Si la coupe a déjà été actée à 1,2 milliard d’euros (sur un budget total de 14 milliards d’euros), le gros de la réforme passera par voie réglementaire, encore en cours d’arbitrage. Seules mesures connues à ce jour qui figurent dans le PLFSS : le seuil d’exonération des cotisations sociales passera de 79% à 50% du Smic et les rémunérations des apprentis au-delà de 50% du Smic seront assujetties à la CSG et à la CRDS.
Les coupes pourraient aussi bien porter sur le montant de la généreuse aide versée à l’employeur par embauche d’apprenti, que sur la modulation de cette même aide versée en fonction du niveau de diplôme visé ou de la taille de l’entreprise. Autre sujet dans le viseur du ministère du Travail : “le financement de la qualité de la formation des apprentis”, qui compose plus de 70% du soutien public à l’apprentissage.
Une nouvelle salve de taxes par amendements à surveiller
Particularité cette année, et signe que la copie du gouvernement a été bouclée à la hâte, plusieurs mesures devraient être introduites par amendements gouvernementaux lors du début de l’examen du texte à l’Assemblée, dès le 16 octobre en commission des Finances.
A commencer par un alourdissement de la taxe sur les billets d’avion. La hausse de ce dispositif, appelé “taxe Chirac”, concerne également les jets privés. Actuellement en cours de concertation avec le secteur d’après le ministre du Budget Laurent Saint-Martin, les détails de ne sont pas encore connus, mais Bercy cible un milliard d’économies.
Des mesures ciblant les “énergies fossiles”, et devant rapporter 500 millions d’euros, seront également ajoutées par amendements.
Le crédit d’impôt recherche et le Pacte Dutreil, sauvés, jusqu’à quand ?

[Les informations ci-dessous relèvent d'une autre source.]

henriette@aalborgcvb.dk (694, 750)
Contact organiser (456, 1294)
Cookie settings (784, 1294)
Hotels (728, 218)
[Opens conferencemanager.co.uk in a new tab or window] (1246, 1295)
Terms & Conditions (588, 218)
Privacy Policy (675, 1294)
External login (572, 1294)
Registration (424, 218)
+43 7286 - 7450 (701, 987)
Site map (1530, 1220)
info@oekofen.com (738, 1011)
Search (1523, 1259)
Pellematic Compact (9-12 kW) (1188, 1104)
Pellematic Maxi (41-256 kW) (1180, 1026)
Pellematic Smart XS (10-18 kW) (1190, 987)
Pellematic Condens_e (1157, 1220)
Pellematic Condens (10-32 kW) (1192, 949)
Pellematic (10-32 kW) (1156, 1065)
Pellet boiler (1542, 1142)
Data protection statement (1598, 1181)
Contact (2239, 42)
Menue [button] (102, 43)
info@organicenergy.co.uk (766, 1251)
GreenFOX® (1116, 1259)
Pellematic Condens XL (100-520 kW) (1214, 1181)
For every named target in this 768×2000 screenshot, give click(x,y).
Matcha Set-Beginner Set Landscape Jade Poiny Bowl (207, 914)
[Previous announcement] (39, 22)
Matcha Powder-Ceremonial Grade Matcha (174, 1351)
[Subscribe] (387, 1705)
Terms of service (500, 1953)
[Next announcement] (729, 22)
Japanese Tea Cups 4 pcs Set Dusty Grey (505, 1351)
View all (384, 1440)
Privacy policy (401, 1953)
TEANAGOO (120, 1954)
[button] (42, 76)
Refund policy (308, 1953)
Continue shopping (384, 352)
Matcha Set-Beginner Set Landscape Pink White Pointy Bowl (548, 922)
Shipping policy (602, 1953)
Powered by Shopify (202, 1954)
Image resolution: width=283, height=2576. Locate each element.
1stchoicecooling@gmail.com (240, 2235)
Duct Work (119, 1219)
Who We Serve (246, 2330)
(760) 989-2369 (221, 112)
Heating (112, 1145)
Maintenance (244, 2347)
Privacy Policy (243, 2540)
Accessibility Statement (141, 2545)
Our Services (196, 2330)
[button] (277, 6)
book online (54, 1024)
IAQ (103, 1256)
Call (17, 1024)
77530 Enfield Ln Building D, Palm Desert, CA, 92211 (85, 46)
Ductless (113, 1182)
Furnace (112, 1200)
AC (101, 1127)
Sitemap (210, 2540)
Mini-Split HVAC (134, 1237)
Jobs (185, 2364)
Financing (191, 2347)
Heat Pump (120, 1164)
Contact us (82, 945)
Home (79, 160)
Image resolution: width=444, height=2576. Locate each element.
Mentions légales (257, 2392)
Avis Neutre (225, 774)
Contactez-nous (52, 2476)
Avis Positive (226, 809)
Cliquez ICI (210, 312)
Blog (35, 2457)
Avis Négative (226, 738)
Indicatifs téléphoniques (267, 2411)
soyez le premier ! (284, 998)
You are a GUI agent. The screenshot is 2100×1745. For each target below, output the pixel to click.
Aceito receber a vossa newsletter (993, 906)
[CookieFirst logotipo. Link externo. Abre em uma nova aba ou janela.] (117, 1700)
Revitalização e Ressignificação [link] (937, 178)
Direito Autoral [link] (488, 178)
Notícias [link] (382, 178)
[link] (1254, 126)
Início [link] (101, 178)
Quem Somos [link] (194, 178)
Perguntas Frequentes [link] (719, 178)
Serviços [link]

Contrairement aux dispositifs précédents, deux décisions soulageront quelque peu les chefs d’entreprise.
Les grandes, tout d’abord, se réjouiront d’apprendre que le crédit d’impôt recherche (CIR) est préservé. Coûtant plus de 7 milliards à l’Etat, cette niche fiscale est fréquemment contestée.
Son toilettage était pourtant recommandé dans un récent rapport de l’inspection générale des finances. En supprimant notamment le dispositif des jeunes docteurs et en resserrant la liste des activités éligibles, 450 millions d’euros pourraient être dégagés, avait analysé le service de Bercy.
Gare à ne pas crier victoire trop tôt pour les patrons, l’optimisation du CIR sera inévitablement débattue au Parlement.
Quant aux TPE-PME et leurs propriétaires, ils pousseront un ouf de soulagement en constatant que le Pacte Dutreil — qui permet d’exonérer partiellement les transmissions d’entreprises familiales — n’est pas remis en cause.
Casinotiers, turfistes et opérateurs de paris épargnés, pour l’instant
Le secteur des jeux d’argent et de hasard peut s’estimer chanceux. La hausse de leurs taxes ne figure pas dans le texte initial du PLFSS. Pourtant validée par le Conseil d’Etat, la mesure concoctée par la direction de la Sécurité sociale (DSS) devait permettre de rapporter 467 millions d’euros à la Sécu.
Mais le secteur, qui s’est fortement mobilisé ces derniers jours pour s’opposer à cette hausse sévère de sa fiscalité, reste sur ses gardes, puisque la proposition devrait ressurgir lors du débat au Parlement.